Problems to work on:
a. In the piece on the show's angels and Reapers, swap "Reapers" for "Soul Collectors" throughout the passage that opens with "I also abhorred" and closes with "subject, I’m done.", and write that passage out.
b. Using the piece on the show's angels and Reapers, decide whether each statement below agrees with it. Answer yes or no for each and quote the words that settle it.
(i) Tessa's death in "Stairway To Heaven" is described as suicide-by-Dean.
(ii) Billie is played by Lisa Berry.
(iii) Gadreel murdered Abner and Kevin with Dean's hands.
c. List every character from the show that the piece on the show's angels and Reapers mentions by name, leaving out real people.

BEGIN Exercise text

But from there on, especially once Gadreel, in his stupid ignorance, began doing Metatron’s bidding in his desperate bid to reclaim his honor, I could only resent him and the way he was being used to contaminate Sam, all without Sam’s knowledge or consent, especially through murdering Abner and particularly Kevin with Sam’s hands. And when he became a suicide bomber to break Metatron’s Heaven, I abhorred the message he conveyed – that suicide was a viable tool to make a statement and empower resistance to power. That was an encouragement no suicidal person ever needed to receive from a character’s perceived “heroic” sacrifice. I loathed it.
I also abhorred everything the show did to recast Reapers – once brilliantly unique beings with their own established lore – as angels, especially creating “rogue Reapers” in “Taxi Driver” negating everything that happened in season six, and prompting Reaper Tessa’s suicide-by-Dean in “Stairway To Heaven.” I’m sorry, but no: I can’t go there. At all. Apologies to new Reaper Billie (beautifully portrayed by Lisa Berry) and to Tessa, but Reapers simply aren’t angels – not according to all the show’s pre-Carver lore. I flatly refuse to buy the Carver’s rewrite on this topic. I’ve written about this before and I simply won’t again. With respect to this subject, I’m done.

END Exercise text
BEGIN Exercise data

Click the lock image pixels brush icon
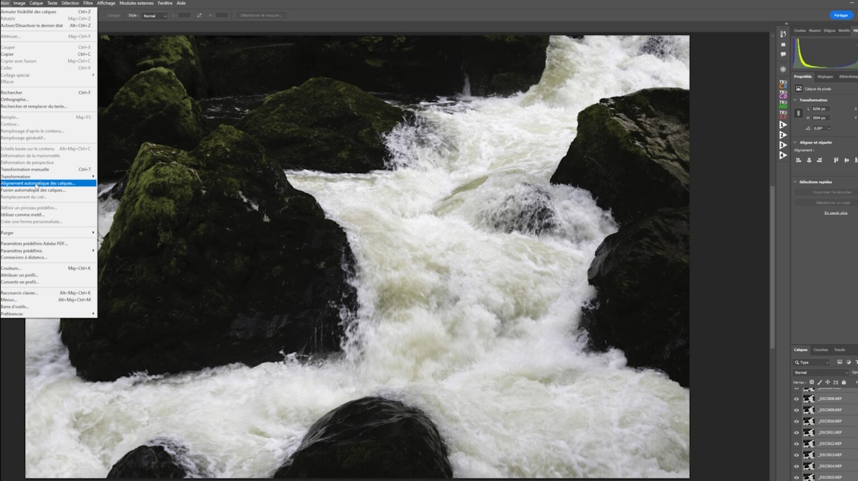This screenshot has height=481, width=858. tap(820, 382)
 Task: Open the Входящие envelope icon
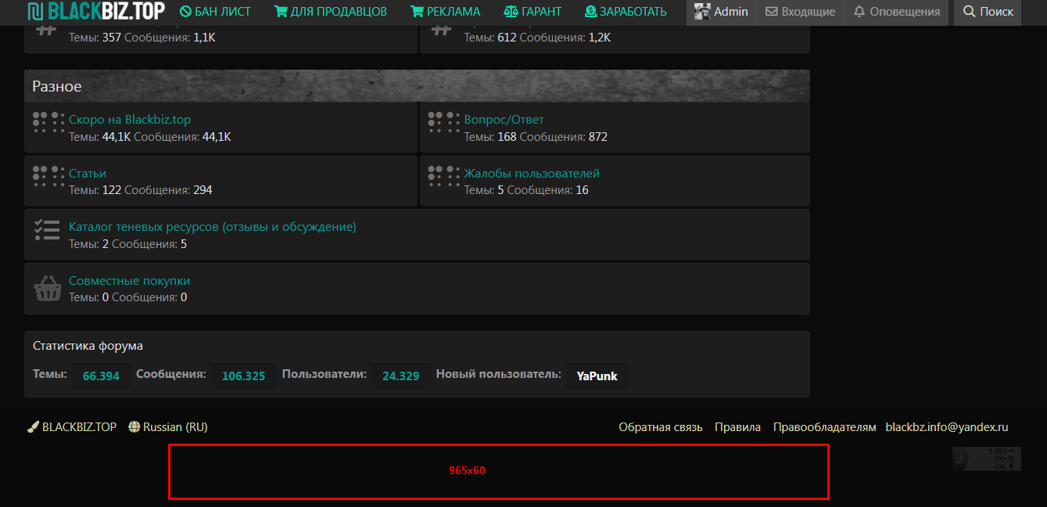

END Exercise data

Results of the tasks:
a.
I also abhorred everything the show did to recast Soul Collectors – once brilliantly unique beings with their own established lore – as angels, especially creating “rogue Soul Collectors” in “Taxi Driver” negating everything that happened in season six, and prompting Reaper Tessa’s suicide-by-Dean in “Stairway To Heaven.” I’m sorry, but no: I can’t go there. At all. Apologies to new Reaper Billie (beautifully portrayed by Lisa Berry) and to Tessa, but Soul Collectors simply aren’t angels – not according to all the show’s pre-Carver lore. I flatly refuse to buy the Carver’s rewrite on this topic. I’ve written about this before and I simply won’t again. With respect to this subject, I’m done.

b.
(i) Yes: "prompting Reaper Tessa’s suicide-by-Dean in “Stairway To Heaven.”"
(ii) Yes: "new Reaper Billie (beautifully portrayed by Lisa Berry)"
(iii) No: "especially through murdering Abner and particularly Kevin with Sam’s hands"

c. Gadreel, Metatron, Sam, Abner, Kevin, Tessa, Billie, Dean